(Beginning of Page excerpt)

(Bloomberg) – Oil tycoon Tim Dunn has spent millions to try to influence Texas to lean toward his conservative politics. Now, as he considers bids for his drilling company that’s said to be valued at more than $10 billion amid a merger-mania in the shale patch, Dunn is poised for a windfall that could dramatically boost his giving – and his influence.
The head of CrownRock LP is a devout Christian who has bankrolled candidates and groups that favor his conservative beliefs. He is a patron for immigration hardliners who have pushed to block illegal “asylum-seekers” from crossing the U.S. southern border.
When Republicans are not sufficiently conservative by Dunn’s measuring, he and his allies in the state recruit and fund primary challengers who meet their standards.
Those tactics are sure to make Dunn a potent force in the 2024 election, pulling candidates to the right in races up and down the ballot in the second-most populous U.S. state. His dollars could also shape the presidential contest: He has backed GOP frontrunner Donald Trump before, contributing $300,000 to his 2020 reelection effort. He has not donated this cycle to Trump or any other presidential candidate.
It’s not certain that Dunn would use proceeds from an acquisition to ratchet up his political donations. Officials at his company declined to comment about its potential sale. But close observers of Texas politics say they expect his giving could increase if he sells his company.

(End of Page excerpt)

**What you will do:**
- a) According to the article on Tim Dunn, why could a sale of his drilling company increase his political influence? Answer in one to three sentences.
- b) Extend the article on Tim Dunn, starting after its final sentence.
The rows that follow come from a separate source and are unrelated to the article on Tim Dunn.

(Beginning of Material supplied)

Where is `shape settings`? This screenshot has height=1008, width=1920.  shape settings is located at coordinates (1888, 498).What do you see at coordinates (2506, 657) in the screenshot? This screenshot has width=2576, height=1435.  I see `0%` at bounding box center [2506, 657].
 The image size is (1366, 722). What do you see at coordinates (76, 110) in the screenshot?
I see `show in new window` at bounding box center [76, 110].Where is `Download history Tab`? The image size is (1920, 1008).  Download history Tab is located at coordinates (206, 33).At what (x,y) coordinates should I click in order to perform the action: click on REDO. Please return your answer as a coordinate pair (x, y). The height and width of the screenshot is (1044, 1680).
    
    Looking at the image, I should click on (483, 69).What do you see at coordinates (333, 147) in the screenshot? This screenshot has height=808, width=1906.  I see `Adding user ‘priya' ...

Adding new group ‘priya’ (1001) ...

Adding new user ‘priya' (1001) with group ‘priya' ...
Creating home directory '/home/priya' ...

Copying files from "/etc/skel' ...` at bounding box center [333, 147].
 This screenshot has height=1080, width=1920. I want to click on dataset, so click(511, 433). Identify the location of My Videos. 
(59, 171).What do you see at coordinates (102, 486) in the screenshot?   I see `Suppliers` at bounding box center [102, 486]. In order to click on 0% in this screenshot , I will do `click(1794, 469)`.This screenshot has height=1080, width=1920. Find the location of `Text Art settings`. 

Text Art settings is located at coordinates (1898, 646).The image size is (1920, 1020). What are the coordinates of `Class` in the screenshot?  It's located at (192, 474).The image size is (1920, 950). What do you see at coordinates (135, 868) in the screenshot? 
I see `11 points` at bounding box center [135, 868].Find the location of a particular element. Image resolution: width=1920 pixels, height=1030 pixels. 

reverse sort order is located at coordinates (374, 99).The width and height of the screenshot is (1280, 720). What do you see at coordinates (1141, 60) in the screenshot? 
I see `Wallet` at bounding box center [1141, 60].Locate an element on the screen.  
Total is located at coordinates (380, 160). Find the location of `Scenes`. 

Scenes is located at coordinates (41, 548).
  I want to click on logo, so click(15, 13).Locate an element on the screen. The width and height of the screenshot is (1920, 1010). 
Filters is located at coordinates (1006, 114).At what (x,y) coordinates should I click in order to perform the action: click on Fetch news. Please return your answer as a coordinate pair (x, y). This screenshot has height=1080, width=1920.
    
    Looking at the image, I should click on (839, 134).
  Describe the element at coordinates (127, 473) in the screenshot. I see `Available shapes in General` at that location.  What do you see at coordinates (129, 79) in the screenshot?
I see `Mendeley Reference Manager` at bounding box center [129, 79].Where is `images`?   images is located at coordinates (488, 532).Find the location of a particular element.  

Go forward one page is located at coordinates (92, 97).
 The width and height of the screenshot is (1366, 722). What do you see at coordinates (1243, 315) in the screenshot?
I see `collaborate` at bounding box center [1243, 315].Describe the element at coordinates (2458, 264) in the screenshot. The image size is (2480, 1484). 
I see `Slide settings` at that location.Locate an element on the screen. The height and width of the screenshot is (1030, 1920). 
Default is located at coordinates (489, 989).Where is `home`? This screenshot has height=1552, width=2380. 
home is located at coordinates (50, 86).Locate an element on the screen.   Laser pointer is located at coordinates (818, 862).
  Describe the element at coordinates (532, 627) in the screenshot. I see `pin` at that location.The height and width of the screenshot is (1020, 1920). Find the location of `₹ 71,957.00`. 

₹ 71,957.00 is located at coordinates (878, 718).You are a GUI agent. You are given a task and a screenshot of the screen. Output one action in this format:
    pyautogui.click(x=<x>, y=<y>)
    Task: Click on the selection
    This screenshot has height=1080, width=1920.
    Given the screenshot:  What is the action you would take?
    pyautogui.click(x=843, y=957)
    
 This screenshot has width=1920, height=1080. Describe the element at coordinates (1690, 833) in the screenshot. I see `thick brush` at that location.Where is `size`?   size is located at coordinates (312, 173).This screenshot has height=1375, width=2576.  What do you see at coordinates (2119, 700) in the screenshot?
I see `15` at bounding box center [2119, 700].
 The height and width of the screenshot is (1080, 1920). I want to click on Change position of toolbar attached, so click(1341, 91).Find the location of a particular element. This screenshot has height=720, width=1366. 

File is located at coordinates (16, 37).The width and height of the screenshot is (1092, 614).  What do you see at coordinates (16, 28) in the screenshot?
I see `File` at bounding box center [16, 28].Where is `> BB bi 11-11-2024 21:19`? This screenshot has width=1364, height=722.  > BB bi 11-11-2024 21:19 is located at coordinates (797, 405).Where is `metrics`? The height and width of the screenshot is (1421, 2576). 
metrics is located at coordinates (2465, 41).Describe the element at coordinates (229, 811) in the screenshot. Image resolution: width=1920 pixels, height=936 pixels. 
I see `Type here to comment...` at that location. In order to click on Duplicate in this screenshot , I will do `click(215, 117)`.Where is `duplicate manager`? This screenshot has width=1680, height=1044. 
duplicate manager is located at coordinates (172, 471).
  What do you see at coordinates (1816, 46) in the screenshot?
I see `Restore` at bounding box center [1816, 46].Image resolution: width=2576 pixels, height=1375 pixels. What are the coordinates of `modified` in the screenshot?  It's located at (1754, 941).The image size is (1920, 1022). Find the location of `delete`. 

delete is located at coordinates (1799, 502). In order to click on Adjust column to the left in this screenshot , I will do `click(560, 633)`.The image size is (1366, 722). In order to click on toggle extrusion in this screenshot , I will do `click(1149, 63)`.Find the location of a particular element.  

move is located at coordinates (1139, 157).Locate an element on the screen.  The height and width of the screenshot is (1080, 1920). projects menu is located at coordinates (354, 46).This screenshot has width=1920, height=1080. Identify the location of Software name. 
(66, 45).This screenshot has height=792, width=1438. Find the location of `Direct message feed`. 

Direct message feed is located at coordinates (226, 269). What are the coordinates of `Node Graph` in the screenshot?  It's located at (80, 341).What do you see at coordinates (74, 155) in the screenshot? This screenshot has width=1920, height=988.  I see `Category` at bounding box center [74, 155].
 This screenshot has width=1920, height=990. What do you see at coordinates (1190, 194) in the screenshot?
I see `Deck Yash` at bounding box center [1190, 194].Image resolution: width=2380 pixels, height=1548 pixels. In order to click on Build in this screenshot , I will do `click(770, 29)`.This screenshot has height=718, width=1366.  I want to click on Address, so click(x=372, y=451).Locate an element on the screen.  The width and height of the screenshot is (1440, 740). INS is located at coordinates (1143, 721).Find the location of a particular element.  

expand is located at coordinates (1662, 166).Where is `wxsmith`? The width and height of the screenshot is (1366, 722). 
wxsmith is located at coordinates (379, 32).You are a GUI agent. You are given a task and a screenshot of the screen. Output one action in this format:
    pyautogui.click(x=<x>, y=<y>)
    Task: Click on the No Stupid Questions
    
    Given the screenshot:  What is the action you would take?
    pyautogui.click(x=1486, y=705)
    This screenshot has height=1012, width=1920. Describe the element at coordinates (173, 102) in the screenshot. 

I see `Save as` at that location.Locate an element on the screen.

(End of Material supplied)

**Responses to the exercise:**
- a) Dunn's company, CrownRock LP, is said to be valued at more than $10 billion, so selling it would give him a windfall. That money could dramatically boost his political giving and, with it, his influence.

- b)
Wherever Dunn decides to flex his political muscle, he’ll have the help of former Trump digital strategist Brad Parscale, who has relocated to the West Texas desert and is consulting for an advertising company that a Securities and Exchange Commission filing shows Dunn has financed.
Since 2011, Dunn has made political donations to candidates and committees at the federal level and in Texas totaling $31.9 million. He was the nation’s 65th-largest donor to super political action committees in the 2022 election cycle, according to OpenSecrets.
Power broker. A wave of consolidation in the shale industry could soon make Dunn an even more formidable power broker: The likes of Occidental Petroleum Corp., Devon Energy Corp. and Diamondback Energy have eyed closely held CrownRock as an acquisition target, according to people familiar with the situation who were not authorized to discuss the matter because the bidding process is private.
A sale would score its owners — which include Dunn and private equity firm Lime Rock Partners — a massive payout. It could also have lasting implications for Texas’s political landscape.
“If he pulls this off, he can seriously change politics for the next 10 years,” said Republican donor Bryan Sheffield, a prominent figure in the Texas oil industry and billionaire founder of Parsley Energy who regularly donates to Republican candidates.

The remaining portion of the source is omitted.